▶ _Entries provided_:
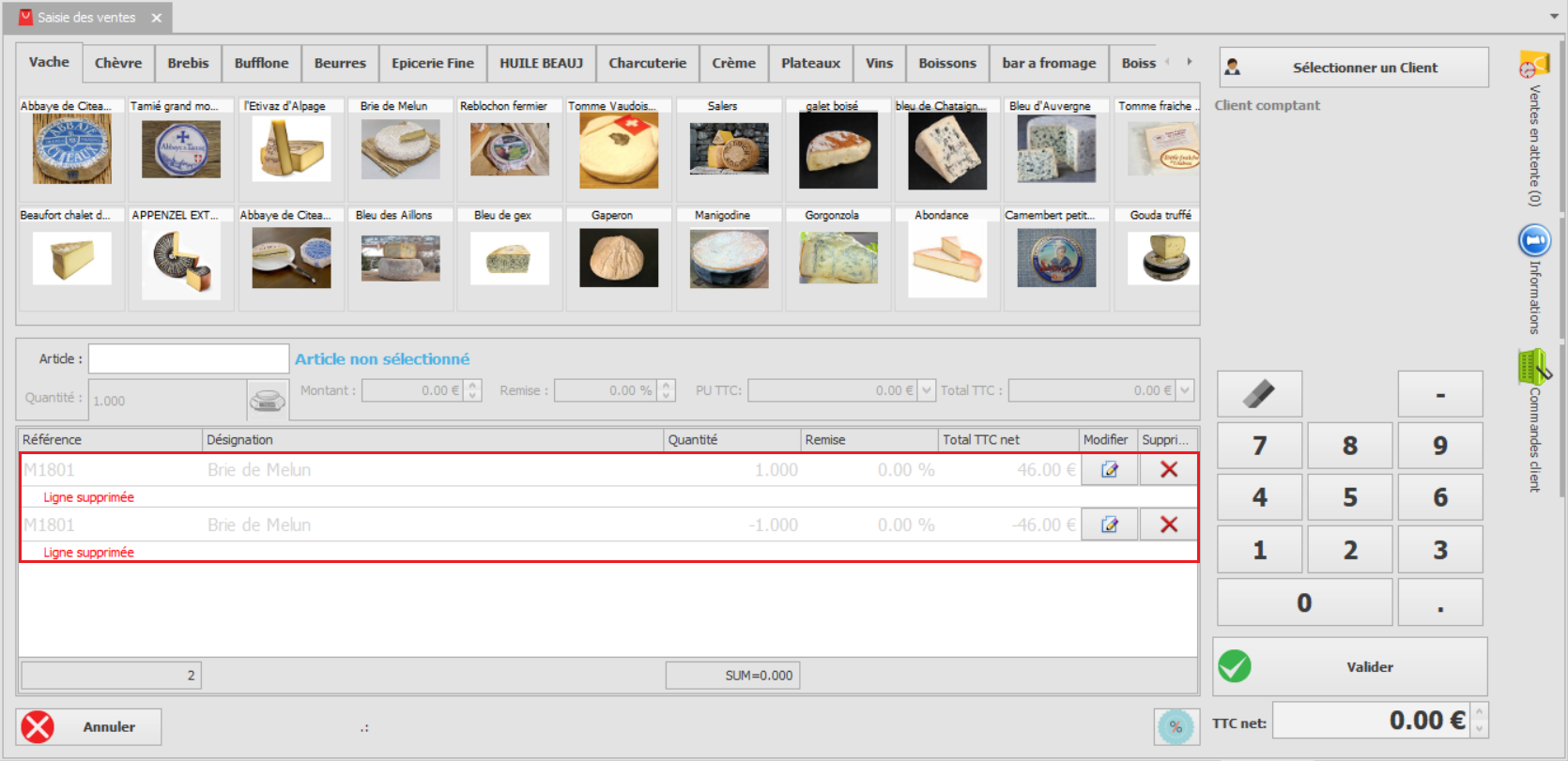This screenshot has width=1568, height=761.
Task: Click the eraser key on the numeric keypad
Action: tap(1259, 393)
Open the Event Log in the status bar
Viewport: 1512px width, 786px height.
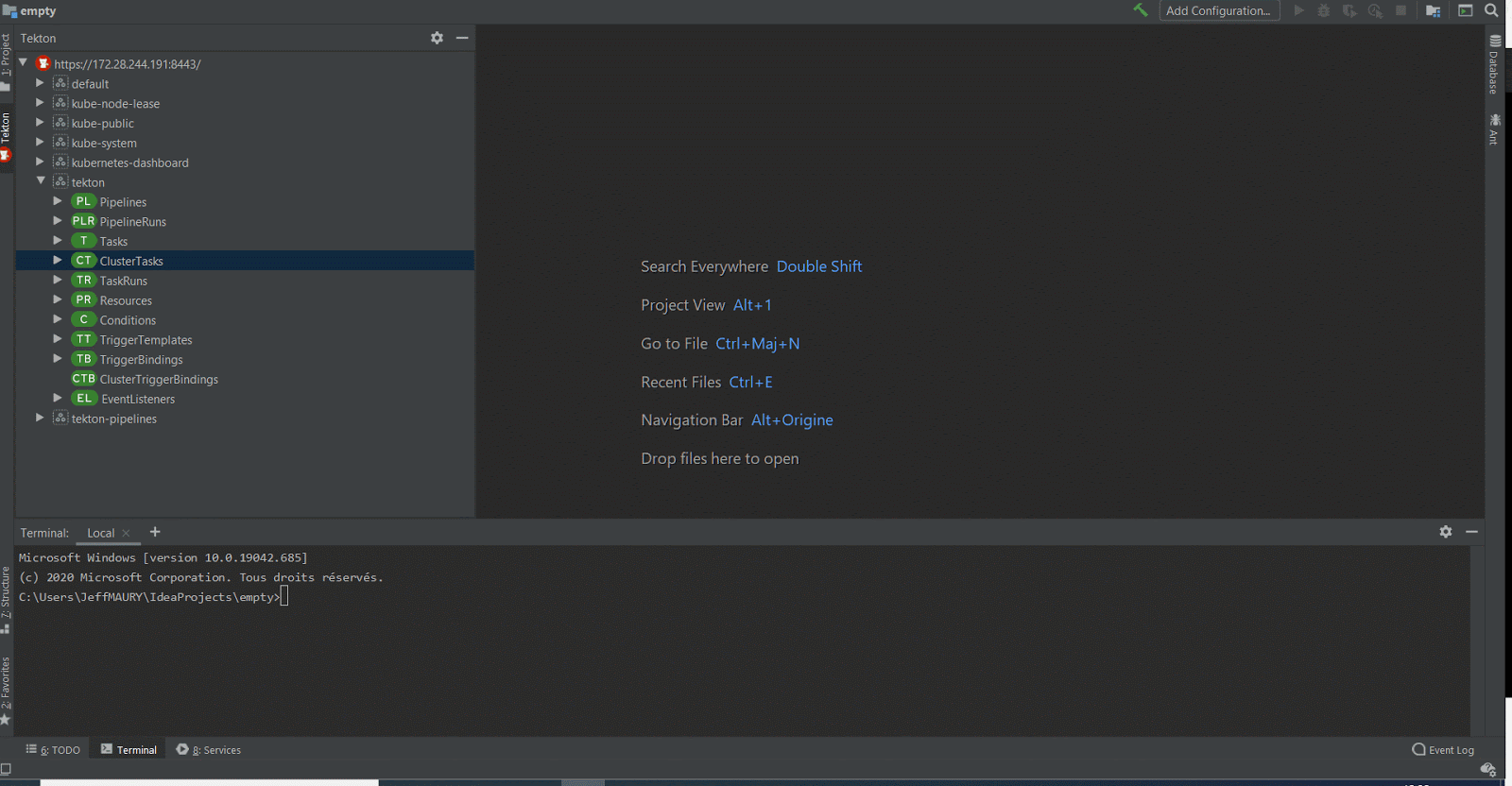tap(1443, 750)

▶ _Written task_: Give every line of the items above as a JSON list of strings, one string per line, and skip blank lines. Leave the pictures out of the answer.

▶ _Solution below_:
[
  "This screenshot has width=1568, height=761.",
  "Task: Click the eraser key on the numeric keypad",
  "Action: tap(1259, 393)",
  "Open the Event Log in the status bar",
  "Viewport: 1512px width, 786px height.",
  "tap(1443, 750)"
]